> DATA EXCERPTS:
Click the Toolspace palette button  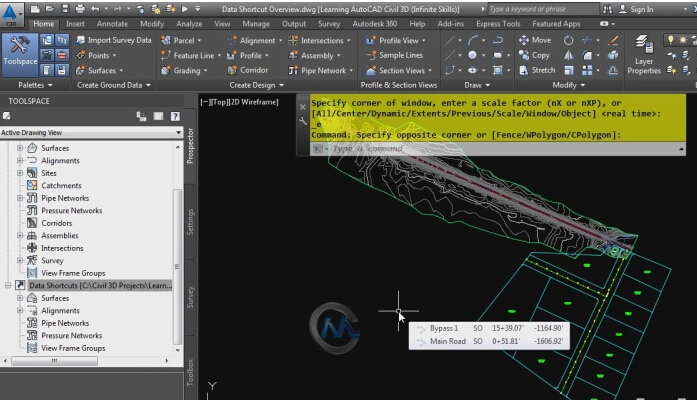tap(19, 55)
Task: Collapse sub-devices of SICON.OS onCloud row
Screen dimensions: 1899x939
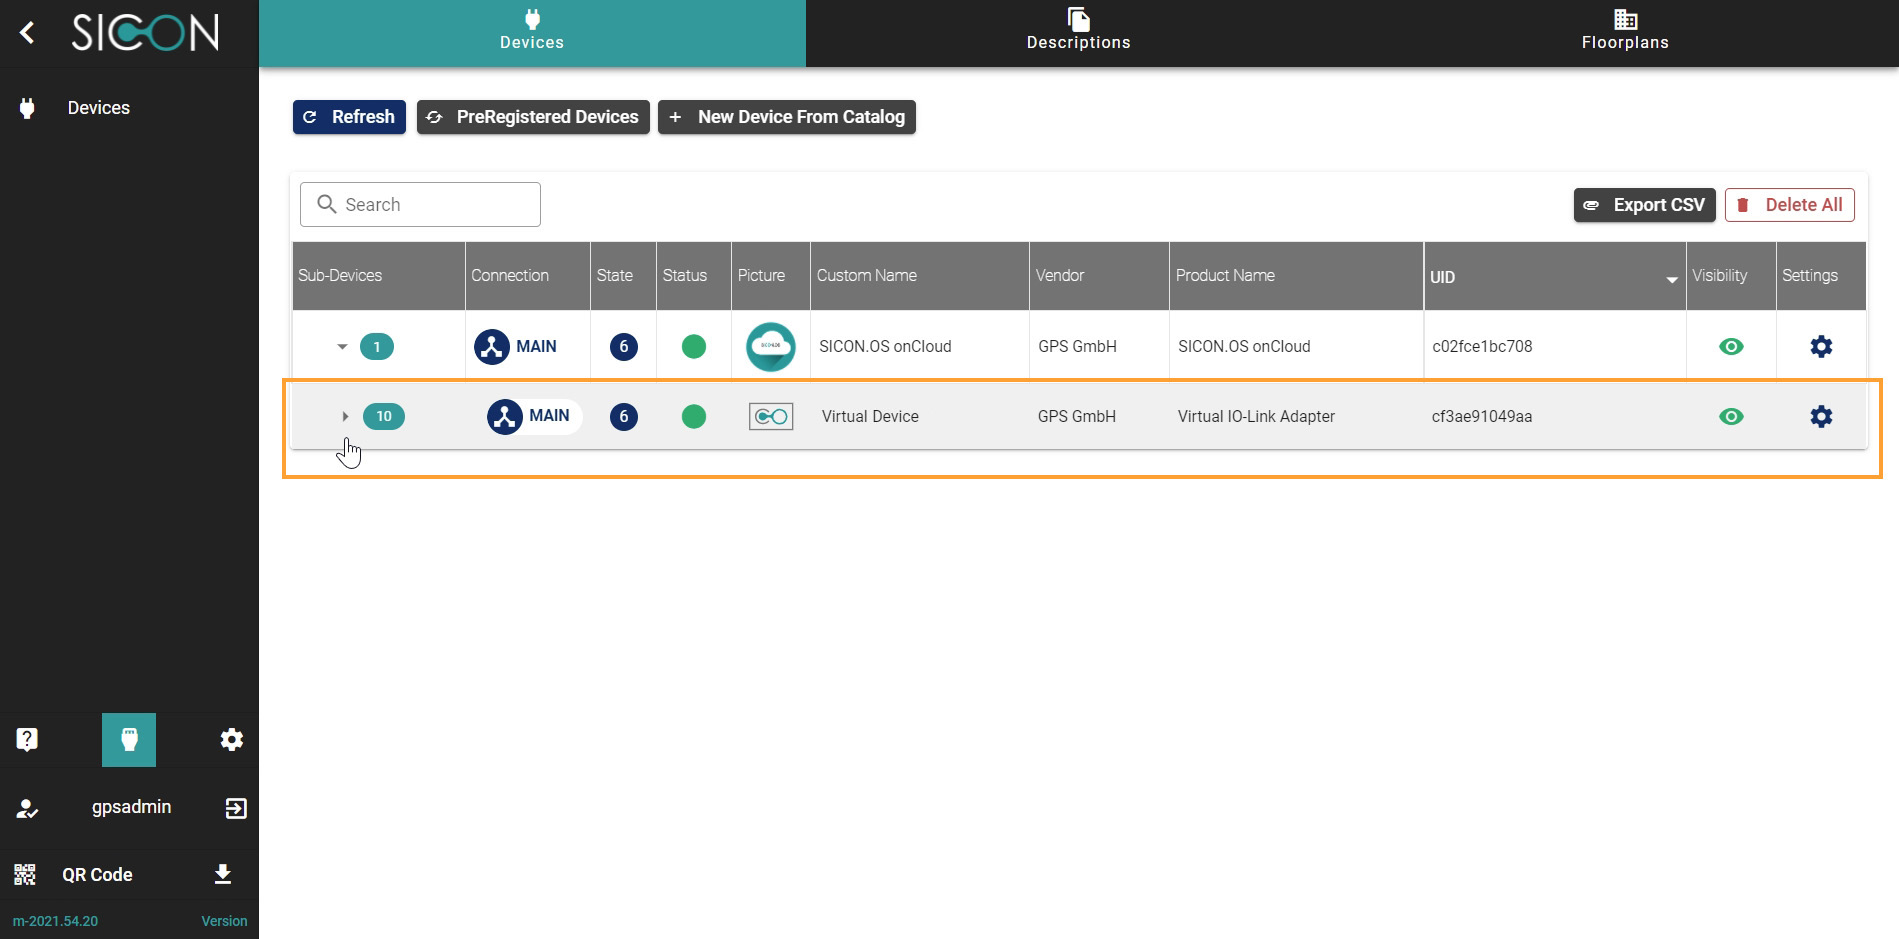Action: coord(342,347)
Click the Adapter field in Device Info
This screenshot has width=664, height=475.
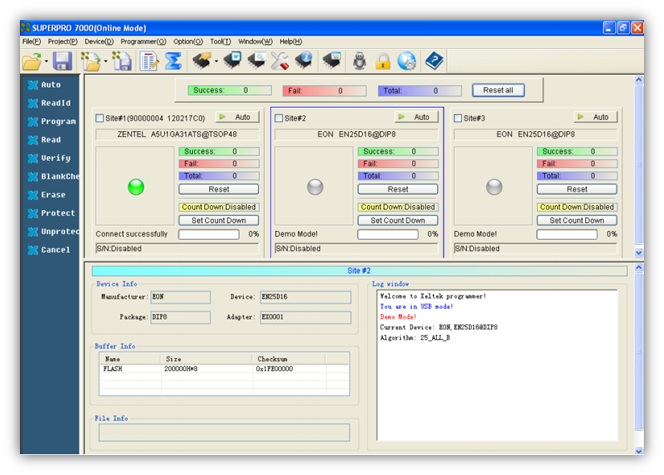pos(305,317)
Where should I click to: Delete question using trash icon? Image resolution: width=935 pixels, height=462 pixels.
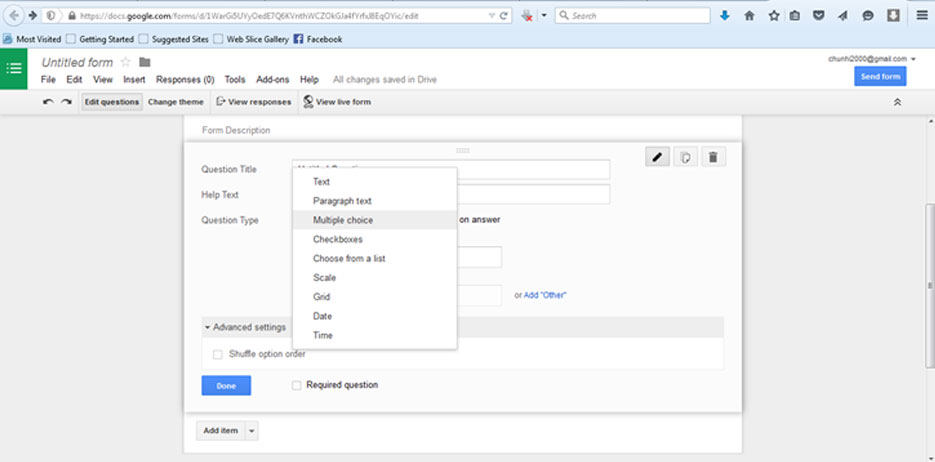click(x=712, y=157)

> THE PROBLEM:
What the answer must hold is the exact text of every line from the one containing "Screen dimensions: 1899x939" through the end of the data, minus any pictures.

> ANSWER SPACE:
Screen dimensions: 1899x939
Action: coord(342,347)
Click the Adapter field in Device Info
This screenshot has width=664, height=475.
pos(305,317)
Where should I click to: Delete question using trash icon? Image resolution: width=935 pixels, height=462 pixels.
click(x=712, y=157)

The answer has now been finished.